**Assigned task A:**
Please list every abbreviation that the abstract of the grassland study defines in parentheses, each with the term it stands for.
**Assigned task B:**
Answer these questions from the grassland study, one line each:
(i) In which journal and volume was it published?
(ii) What is its DOI?
(iii) For which plant functional group did the structural equation modeling show only indirect effects of N addition?

**Document passage:**
——————————

Effects of Nitrogen Addition on Leaf Functional Traits of Dominant Species in Bayanbulak Grassland, Xinjiang, China

• Published in: Plants (Basel) Vol. 14; no. 4; p. 597
• Main Authors: Ding, Xiaoyu, Liu, Junjie, Wang, Yao, Wang, Juan, Liu, Chao, Qin, Mengtian, Xu, Yujiao, Ma, Yonggang, Yang, Jianjun, Xu, Zhonglin
• Format: Journal Article
• Language: English
• Published: Switzerland MDPI AG 01.02.2025; MDPI
• Subjects: Adaptation; Alpine ecosystems; alpine grassland; Analysis; Beans; Biodiversity; Carbohydrates; Carbon; Climate change; Correlation analysis; Dominant species; Dry matter; Ecosystem stability; Ecosystems; Efficiency; Fabaceae; Fertilizers; Functional groups; Grasslands; Leaf area; leaf functional traits; Leaves; Legumes; Mimosaceae; Mountain ecology; Nitrogen; nitrogen addition; Plant growth; Plant species; Plants; Plants (botany); Poaceae; Rosaceae; Species composition; structural equation modeling; Structure-function relationships; Vegetation; China; leaf functional traits; functional groups; alpine grassland; structural equation modeling; nitrogen addition
• ISSN: 2223-7747; 2223-7747
• DOI: 10.3390/plants14040597

Nitrogen inputs exert significant impacts on plant species composition and ecosystem stability within alpine grasslands. The exploration of leaf functional traits holds great potential in uncovering plants' adaptive strategies and competitive edges, and is pivotal in comprehending the ramifications of nitrogen inputs on biodiversity. In this study, the Bayanbulak grassland was selected as the research subject to investigate the impact of nitrogen addition on leaf functional traits of different plant functional groups. Specifically, various gradients of nitrogen addition were established to observe changes in leaf dry matter content (LDMC) and leaf area (LA) among three distinct plant functional groups. Furthermore, structural equation modeling (SEM) was employed to analyze the pathways through which nitrogen addition influenced the LDMC of these plant functional groups. The results were as follows: (1) LA and leaf length (LL) of Poaceae changed significantly ( < 0.05) under different N addition gradients, and leaf nutrient contents of Poaceae, Rosaceae and Fabaceae showed significant changes under different N addition gradients. (2) Pearson correlation analyses showed that total nitrogen (TN), total carbon (TOC) and leaf width (LW) of Rosaceae leaves had a significant positive correlation, and the TOC and total phosphorus (TP) of Fabaceae leaves showed a significant negative correlation. (3) SEM of the three plant functional groups showed direct and indirect effects of N addition on leaf dry matter content of Poaceae and Rosaceae, and only indirect effects on Fabaceae.

——————————

**Material supplied:**
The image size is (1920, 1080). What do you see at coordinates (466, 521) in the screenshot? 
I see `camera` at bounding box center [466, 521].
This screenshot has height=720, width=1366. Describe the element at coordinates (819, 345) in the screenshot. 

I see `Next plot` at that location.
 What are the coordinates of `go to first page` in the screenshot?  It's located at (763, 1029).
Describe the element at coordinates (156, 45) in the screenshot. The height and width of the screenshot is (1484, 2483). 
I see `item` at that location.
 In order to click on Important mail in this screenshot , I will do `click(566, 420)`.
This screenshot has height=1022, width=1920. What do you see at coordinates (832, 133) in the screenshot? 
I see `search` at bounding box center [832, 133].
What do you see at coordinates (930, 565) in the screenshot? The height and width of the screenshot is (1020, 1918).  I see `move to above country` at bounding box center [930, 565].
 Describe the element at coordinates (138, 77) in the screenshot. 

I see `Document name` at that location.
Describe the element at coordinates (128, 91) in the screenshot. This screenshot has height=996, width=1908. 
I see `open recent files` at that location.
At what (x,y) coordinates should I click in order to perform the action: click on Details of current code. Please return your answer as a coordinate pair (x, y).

——————————

**Expected answer A:**
LDMC: leaf dry matter content
LA: leaf area
SEM: structural equation modeling
LL: leaf length
TN: total nitrogen
TOC: total carbon
TP: total phosphorus
LW: leaf width

**Expected answer B:**
(i) Plants (Basel), Vol. 14
(ii) 10.3390/plants14040597
(iii) Fabaceae